He said salaries make up about 80 percent of the budget.

Lesisko said that when he first started working for the school district in 2006, there were about 7,000 students in the classrooms. During the 2019-20 school year, there were 4,115. There are several hundred additional students that attend cyber, charter and private schools, as well as home-school and other education options, but they are not included in this number of students in the district’s classrooms.

The Pocono area saw a surge in population after Sept. 11, 2001, because of people moving into the state from New Jersey and New York. Then after the recession in 2008, people lost their jobs and started to move back. That decline in population has continued, which affects the tax base as well as enrollment.

Lesisko said he has heard that people from New Jersey and New York are once again looking at real estate in the area and some have purchased houses here, but it’s too early to know if this will impact enrollment.

If enrollment picks up or if more people retire, then Lesisko said some of these teachers could be invited to return.

“We care about people. We don’t want anyone to lose their jobs,” he said.

The teachers who were let go fall into the category of temporary professional employees. Their layoffs are not related to their teaching ability. Lesisko explained that they are people who have less than three years of professional teaching experience in any school.

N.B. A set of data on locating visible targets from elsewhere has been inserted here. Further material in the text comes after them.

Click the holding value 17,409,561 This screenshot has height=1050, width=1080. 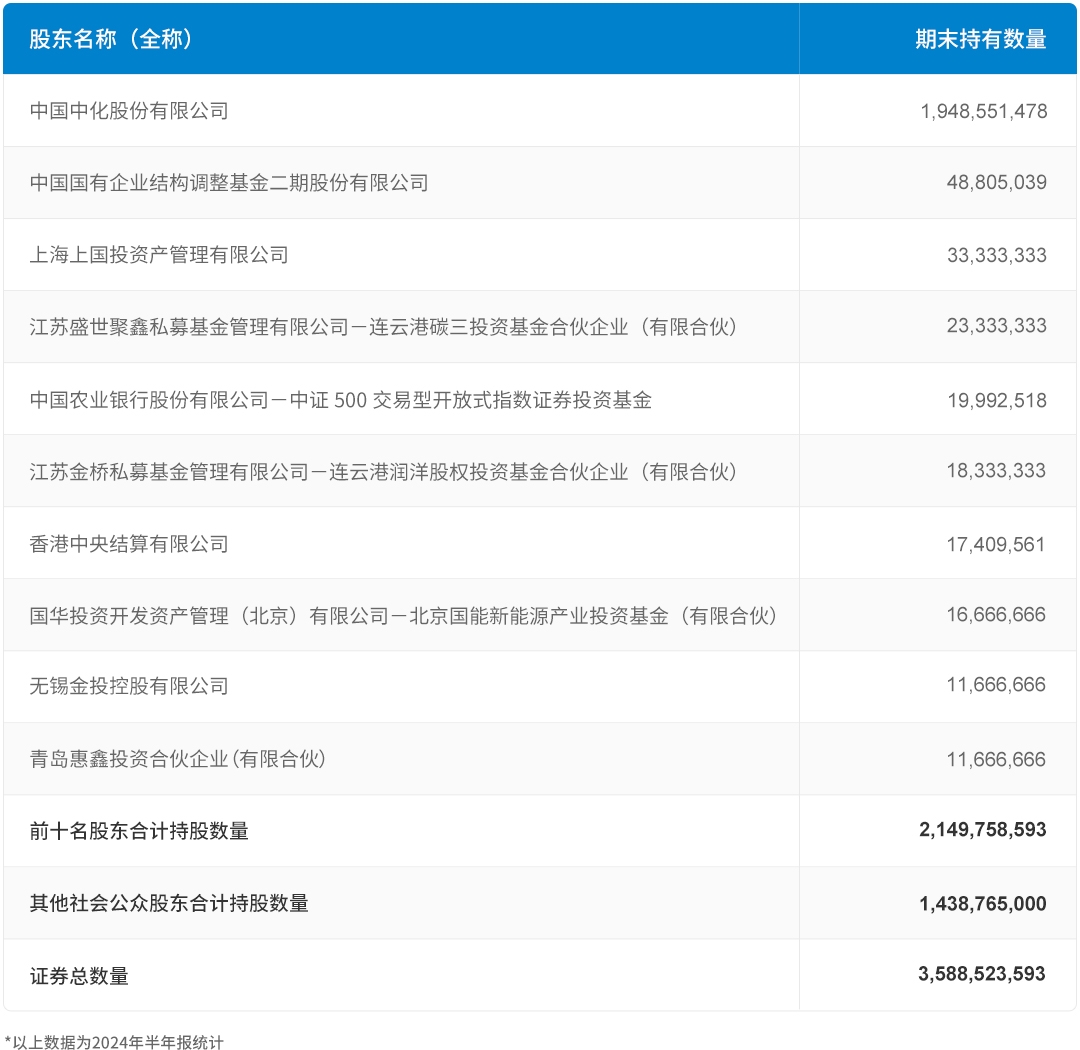pos(998,542)
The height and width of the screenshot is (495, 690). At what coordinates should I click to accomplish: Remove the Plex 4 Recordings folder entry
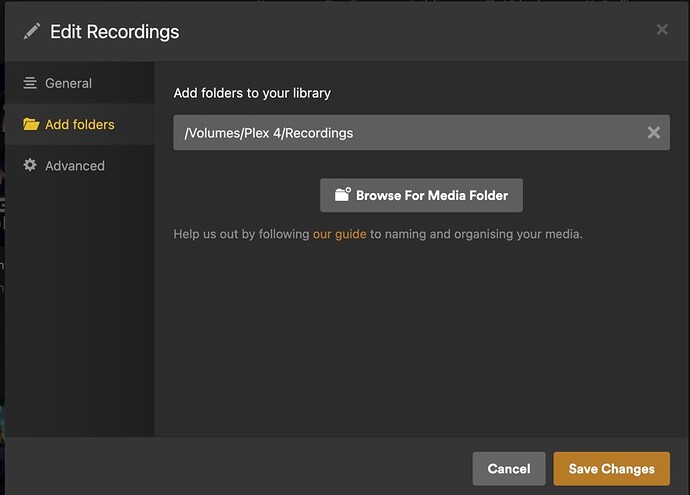pyautogui.click(x=654, y=133)
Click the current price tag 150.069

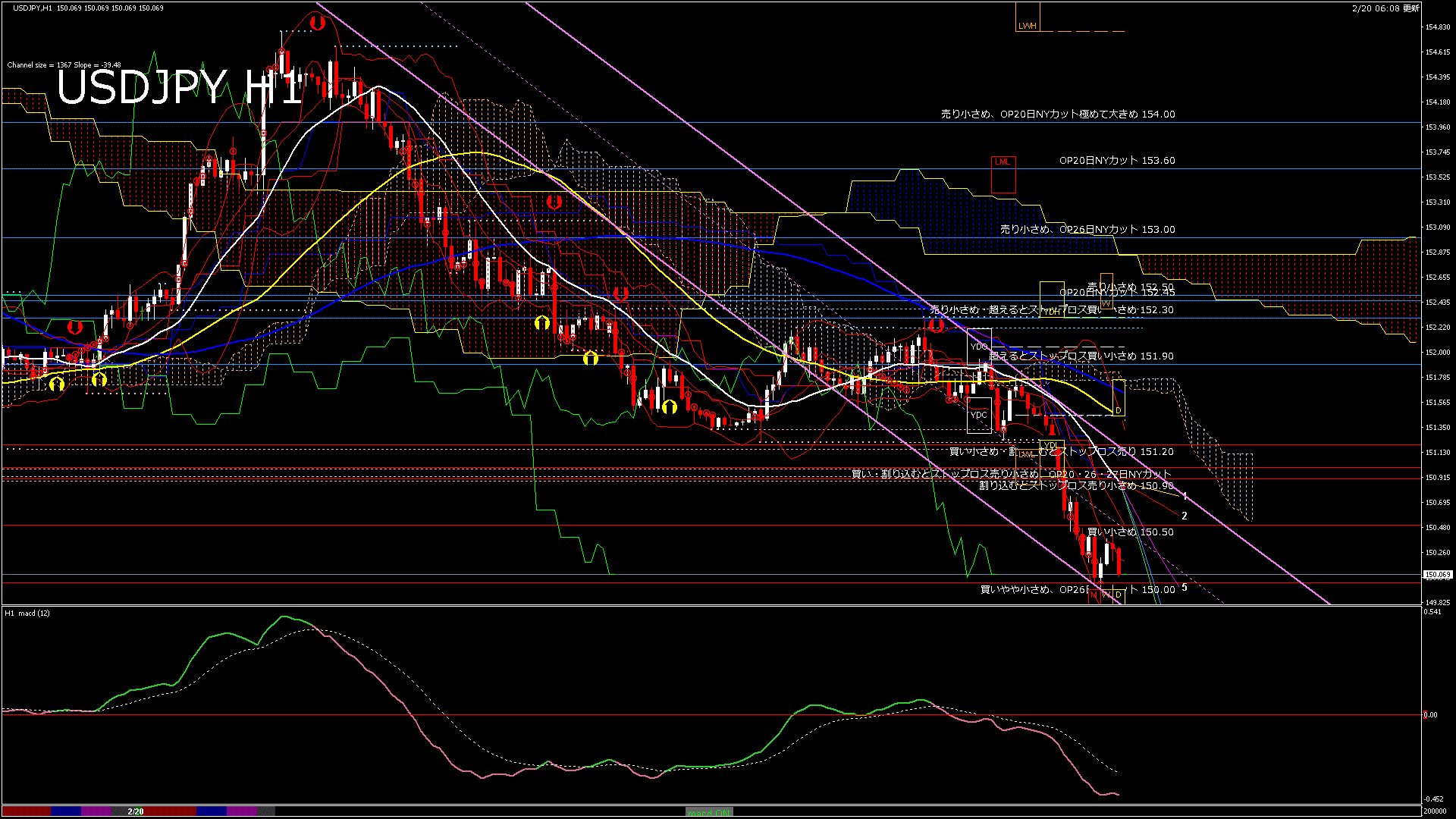point(1437,575)
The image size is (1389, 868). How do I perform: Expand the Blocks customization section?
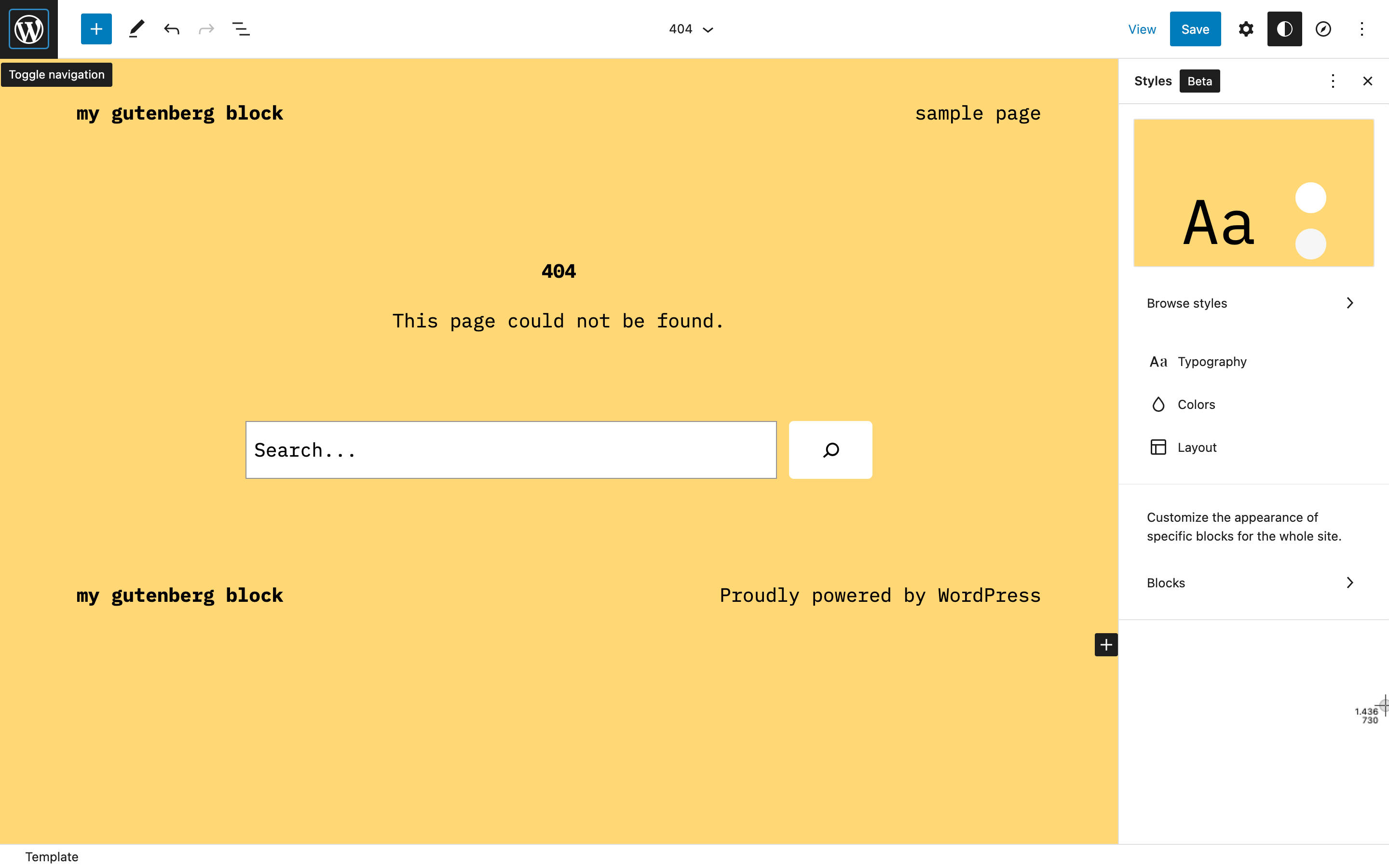tap(1252, 582)
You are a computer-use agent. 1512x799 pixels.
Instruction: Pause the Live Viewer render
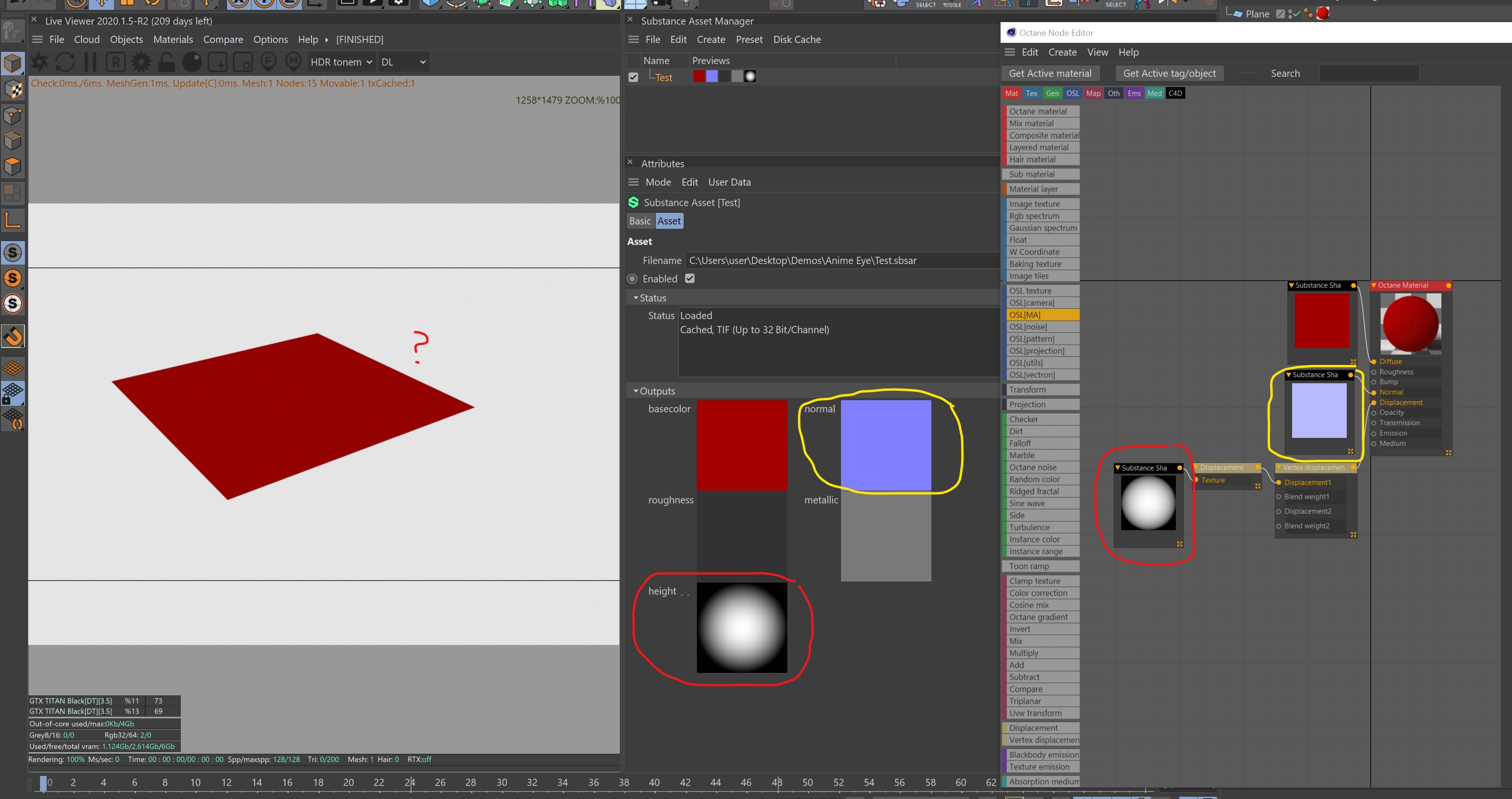(x=90, y=62)
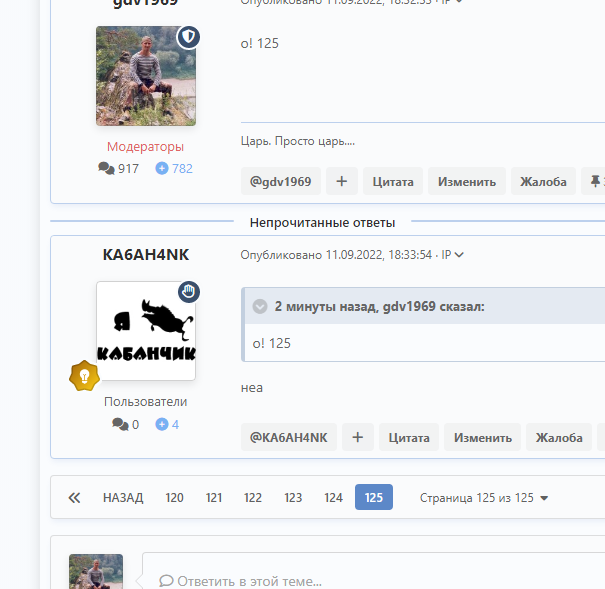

In order to get tenure, a teacher has to have more than the three years of professional teaching experience, satisfactory evaluations, and be certified in the grade that he or she is teaching. This means a person who is certified to teach English in high school should be teaching that subject in order to get tenure.

Lesisko said the school district will be checking to make sure that people certified to teach a specific subject are in the right place. They will also look at the classroom sizes and make adjustments. Last year, the classroom size was between 20 to 25 students. Students who need extra assistance in the classroom or who have Individual Education Plans will not be affected by the layoffs.

“The bottom line is that we have ample staff to teach,” he said.